Instruction:
Rewrite every line of the data from the line containing "The width and height of the screenshot is (1309, 924)." through the end of the data, with each coordinate in the answers shifted by 127 and all other lines kept unchanged. Leave the pictures out.

Supplied entries:

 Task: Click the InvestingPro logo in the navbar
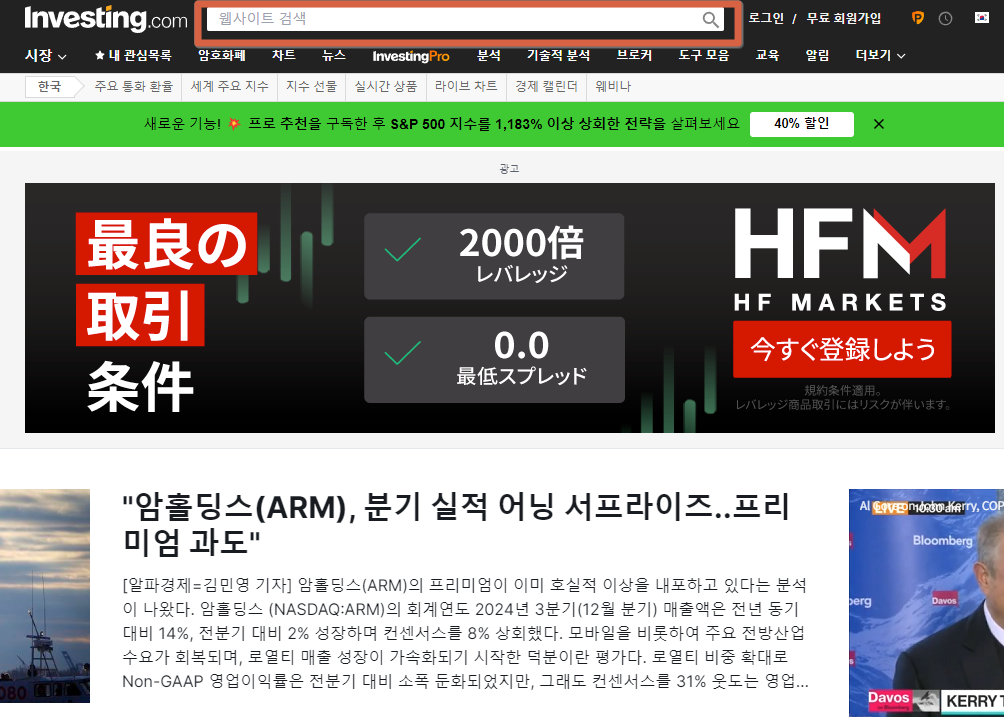click(410, 56)
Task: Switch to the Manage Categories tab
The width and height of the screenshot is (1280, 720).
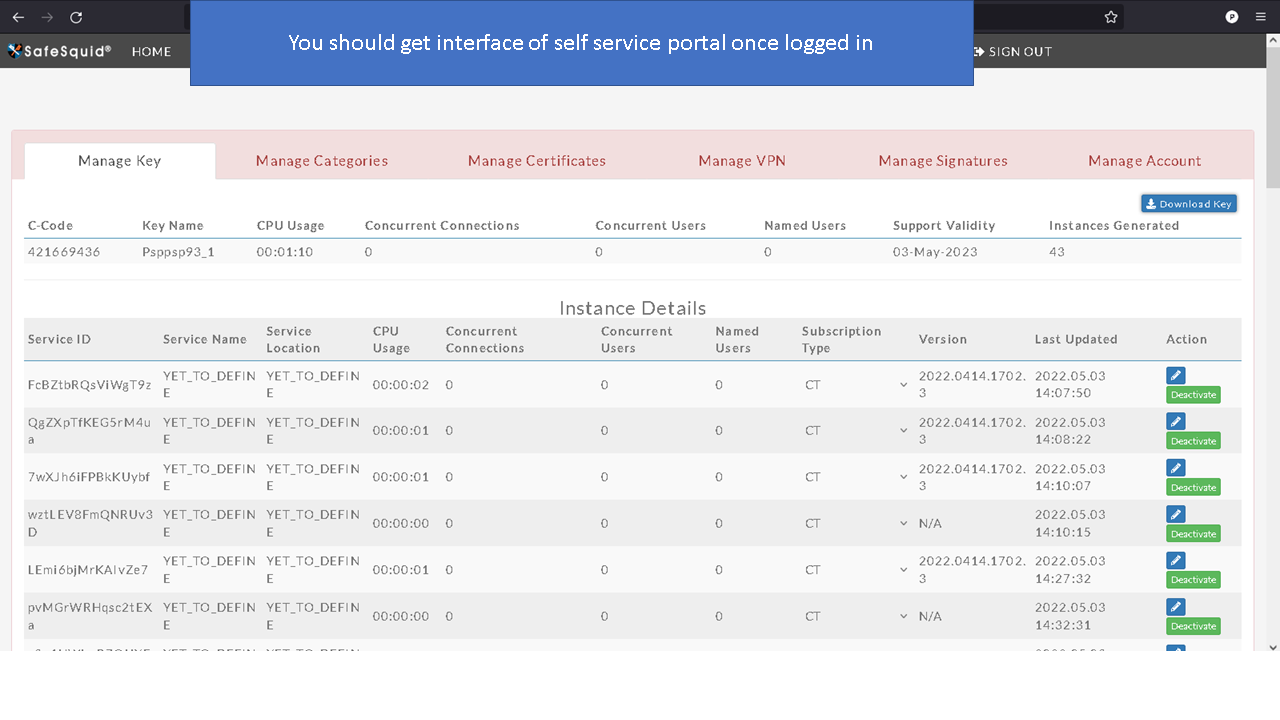Action: pyautogui.click(x=321, y=160)
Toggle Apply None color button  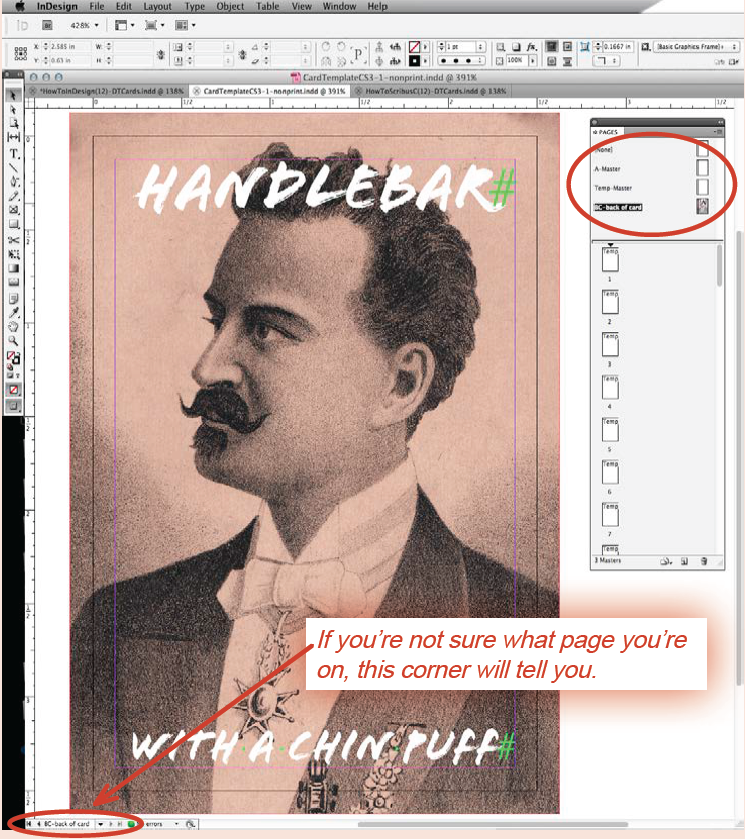point(14,389)
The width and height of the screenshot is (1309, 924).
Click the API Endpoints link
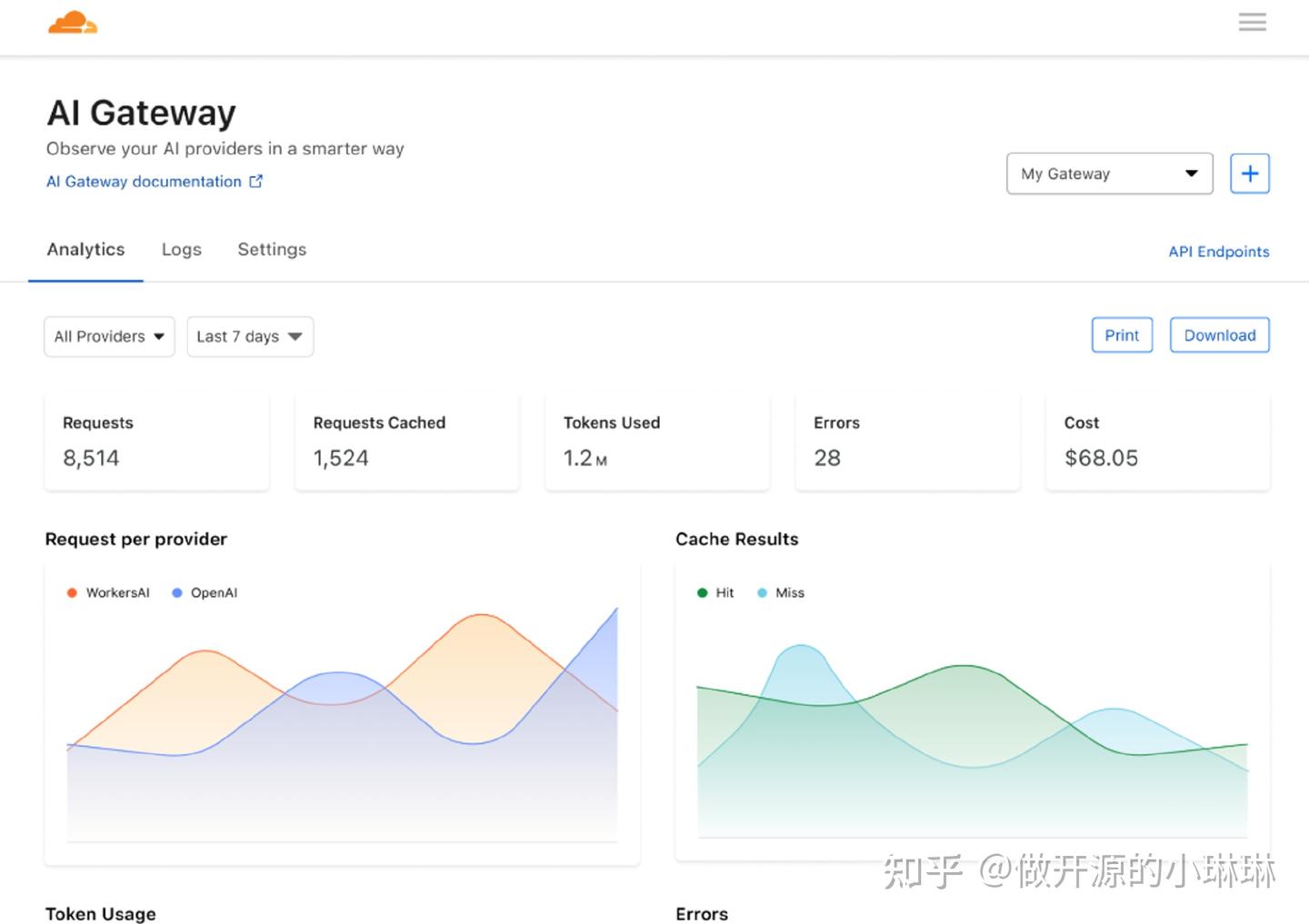1219,252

Task answer:
The width and height of the screenshot is (1309, 924).
Click the API Endpoints link
1346,379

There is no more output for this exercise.